> **Your assignment**
Your answer should be one number: how many lines of the data include the string "window"?

> **Data records**
"""

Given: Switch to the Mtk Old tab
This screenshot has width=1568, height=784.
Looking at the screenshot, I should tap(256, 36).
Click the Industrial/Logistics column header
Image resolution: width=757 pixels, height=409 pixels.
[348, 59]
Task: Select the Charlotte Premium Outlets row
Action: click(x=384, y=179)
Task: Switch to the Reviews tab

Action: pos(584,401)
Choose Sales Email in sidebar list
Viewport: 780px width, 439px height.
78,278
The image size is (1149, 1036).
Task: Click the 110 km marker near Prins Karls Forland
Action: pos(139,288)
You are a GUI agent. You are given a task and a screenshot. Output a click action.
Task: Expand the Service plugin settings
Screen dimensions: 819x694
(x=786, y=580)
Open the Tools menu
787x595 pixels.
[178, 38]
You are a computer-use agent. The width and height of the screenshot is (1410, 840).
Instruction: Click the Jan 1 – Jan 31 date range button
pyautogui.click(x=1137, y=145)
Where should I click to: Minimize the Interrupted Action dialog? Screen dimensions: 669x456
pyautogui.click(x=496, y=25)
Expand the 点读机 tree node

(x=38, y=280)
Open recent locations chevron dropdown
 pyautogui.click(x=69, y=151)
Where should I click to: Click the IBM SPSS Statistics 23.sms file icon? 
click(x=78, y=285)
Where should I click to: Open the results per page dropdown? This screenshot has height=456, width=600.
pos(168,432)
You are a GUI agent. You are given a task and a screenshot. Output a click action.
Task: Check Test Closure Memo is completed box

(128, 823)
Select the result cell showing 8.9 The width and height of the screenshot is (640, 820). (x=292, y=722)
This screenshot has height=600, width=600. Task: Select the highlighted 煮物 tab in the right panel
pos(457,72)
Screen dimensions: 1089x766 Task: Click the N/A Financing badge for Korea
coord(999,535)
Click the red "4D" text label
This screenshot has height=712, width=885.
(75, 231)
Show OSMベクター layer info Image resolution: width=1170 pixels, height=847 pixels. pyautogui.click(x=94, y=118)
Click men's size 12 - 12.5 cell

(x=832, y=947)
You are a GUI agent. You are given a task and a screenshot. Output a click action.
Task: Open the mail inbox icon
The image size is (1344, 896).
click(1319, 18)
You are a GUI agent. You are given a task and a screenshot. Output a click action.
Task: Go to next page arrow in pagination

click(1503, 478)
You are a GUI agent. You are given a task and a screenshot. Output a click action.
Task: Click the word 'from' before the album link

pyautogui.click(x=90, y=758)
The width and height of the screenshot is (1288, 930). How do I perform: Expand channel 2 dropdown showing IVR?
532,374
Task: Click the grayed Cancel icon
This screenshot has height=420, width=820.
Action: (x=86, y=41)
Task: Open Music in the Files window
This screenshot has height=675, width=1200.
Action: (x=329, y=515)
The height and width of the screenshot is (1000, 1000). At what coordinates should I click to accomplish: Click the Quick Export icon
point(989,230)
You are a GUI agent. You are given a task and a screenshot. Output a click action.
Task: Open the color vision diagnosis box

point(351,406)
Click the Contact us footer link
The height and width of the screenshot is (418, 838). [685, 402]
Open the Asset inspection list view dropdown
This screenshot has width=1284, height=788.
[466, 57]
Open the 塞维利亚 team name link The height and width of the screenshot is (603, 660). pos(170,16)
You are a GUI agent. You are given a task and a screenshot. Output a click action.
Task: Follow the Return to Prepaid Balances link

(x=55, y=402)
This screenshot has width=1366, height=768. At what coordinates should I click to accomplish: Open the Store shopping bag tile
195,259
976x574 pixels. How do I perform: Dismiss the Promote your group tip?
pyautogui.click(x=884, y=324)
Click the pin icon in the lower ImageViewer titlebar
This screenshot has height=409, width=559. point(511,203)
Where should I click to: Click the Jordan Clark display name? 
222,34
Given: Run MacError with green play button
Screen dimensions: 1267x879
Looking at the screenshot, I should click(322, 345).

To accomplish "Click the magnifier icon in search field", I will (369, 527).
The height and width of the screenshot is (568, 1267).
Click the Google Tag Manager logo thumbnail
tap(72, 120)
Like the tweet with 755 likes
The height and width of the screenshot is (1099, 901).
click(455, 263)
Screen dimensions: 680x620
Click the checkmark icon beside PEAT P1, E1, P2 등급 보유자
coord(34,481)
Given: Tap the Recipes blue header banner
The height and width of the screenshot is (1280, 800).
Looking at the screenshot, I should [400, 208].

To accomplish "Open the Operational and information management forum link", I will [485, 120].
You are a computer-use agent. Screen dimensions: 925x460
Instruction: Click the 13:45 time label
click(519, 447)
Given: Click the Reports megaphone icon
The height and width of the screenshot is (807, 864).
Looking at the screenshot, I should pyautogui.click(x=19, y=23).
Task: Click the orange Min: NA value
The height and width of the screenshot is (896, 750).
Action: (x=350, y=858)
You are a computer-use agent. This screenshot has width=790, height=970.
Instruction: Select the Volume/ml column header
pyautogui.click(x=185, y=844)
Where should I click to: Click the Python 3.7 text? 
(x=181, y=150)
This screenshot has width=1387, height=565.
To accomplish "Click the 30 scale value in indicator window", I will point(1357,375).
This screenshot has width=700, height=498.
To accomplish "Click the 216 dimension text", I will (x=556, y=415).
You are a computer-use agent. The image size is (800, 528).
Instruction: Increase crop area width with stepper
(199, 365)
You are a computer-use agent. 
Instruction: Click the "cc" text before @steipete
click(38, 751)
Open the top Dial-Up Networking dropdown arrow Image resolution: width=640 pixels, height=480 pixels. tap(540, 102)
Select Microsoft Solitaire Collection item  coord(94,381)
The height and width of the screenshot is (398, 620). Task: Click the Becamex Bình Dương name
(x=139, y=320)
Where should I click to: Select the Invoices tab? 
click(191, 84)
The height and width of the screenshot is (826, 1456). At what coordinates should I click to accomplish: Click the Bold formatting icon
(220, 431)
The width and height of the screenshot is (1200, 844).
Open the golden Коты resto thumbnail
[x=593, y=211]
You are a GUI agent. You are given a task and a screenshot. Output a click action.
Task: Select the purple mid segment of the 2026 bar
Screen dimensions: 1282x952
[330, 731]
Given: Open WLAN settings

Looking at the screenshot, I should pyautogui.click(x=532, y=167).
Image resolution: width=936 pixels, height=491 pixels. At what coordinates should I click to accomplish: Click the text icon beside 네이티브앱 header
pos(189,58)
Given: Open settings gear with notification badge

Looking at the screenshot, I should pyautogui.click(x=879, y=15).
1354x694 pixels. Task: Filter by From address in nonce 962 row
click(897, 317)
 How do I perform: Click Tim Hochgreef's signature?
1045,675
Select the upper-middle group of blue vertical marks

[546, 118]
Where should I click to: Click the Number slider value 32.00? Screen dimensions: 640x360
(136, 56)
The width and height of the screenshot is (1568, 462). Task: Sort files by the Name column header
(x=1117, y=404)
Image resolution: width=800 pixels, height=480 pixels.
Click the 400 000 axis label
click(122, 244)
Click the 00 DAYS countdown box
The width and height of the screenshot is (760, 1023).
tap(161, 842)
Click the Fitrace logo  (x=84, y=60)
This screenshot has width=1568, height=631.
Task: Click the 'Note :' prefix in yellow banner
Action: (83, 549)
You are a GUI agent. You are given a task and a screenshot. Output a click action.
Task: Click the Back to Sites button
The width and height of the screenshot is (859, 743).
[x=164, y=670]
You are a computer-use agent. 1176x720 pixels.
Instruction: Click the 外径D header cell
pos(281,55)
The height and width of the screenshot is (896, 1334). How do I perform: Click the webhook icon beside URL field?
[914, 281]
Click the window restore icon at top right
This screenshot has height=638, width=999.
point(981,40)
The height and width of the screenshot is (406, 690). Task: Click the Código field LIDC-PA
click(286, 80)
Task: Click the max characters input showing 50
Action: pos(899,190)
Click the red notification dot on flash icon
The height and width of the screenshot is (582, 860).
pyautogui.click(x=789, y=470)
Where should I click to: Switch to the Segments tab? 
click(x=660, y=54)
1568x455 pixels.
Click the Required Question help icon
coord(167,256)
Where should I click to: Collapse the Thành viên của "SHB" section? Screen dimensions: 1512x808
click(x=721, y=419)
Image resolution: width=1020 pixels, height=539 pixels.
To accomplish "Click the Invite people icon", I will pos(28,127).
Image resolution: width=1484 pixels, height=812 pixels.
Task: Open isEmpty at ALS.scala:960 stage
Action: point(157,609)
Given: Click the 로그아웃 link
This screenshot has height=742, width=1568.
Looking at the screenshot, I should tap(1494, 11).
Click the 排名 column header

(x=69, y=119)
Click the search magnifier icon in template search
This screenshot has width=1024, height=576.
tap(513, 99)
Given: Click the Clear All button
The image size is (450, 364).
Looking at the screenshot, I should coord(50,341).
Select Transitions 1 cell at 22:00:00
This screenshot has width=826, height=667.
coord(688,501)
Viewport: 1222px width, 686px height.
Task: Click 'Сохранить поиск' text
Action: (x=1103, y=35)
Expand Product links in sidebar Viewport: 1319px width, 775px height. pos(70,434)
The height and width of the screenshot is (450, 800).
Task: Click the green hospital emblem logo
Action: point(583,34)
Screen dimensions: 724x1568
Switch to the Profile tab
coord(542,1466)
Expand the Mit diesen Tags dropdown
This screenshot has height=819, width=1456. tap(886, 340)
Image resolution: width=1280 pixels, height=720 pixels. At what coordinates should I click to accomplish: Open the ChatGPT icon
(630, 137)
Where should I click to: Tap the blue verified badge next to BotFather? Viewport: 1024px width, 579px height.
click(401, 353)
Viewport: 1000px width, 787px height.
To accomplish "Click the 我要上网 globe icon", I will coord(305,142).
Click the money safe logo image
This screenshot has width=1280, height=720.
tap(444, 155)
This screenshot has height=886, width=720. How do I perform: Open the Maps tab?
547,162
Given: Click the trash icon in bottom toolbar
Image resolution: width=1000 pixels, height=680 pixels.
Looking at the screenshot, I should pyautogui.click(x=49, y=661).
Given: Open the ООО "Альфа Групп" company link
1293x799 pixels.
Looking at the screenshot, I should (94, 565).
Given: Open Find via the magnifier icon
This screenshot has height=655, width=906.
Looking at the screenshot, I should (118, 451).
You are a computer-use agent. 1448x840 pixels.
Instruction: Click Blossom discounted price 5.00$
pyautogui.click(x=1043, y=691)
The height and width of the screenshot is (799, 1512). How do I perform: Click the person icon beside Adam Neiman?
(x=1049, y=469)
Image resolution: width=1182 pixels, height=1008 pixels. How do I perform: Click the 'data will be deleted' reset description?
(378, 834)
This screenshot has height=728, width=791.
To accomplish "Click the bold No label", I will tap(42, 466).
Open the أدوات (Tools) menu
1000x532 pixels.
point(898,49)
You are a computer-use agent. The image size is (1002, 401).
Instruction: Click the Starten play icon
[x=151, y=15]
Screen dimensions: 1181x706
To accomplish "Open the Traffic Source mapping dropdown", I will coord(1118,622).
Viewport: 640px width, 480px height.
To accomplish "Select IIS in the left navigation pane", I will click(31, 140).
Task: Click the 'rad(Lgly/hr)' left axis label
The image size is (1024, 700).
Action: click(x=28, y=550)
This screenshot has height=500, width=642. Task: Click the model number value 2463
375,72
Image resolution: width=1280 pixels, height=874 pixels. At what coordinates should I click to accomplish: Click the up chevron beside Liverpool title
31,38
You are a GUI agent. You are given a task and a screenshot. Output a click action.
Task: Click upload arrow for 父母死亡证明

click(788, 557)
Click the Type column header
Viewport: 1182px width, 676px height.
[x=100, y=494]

"""

> **Answer box**
3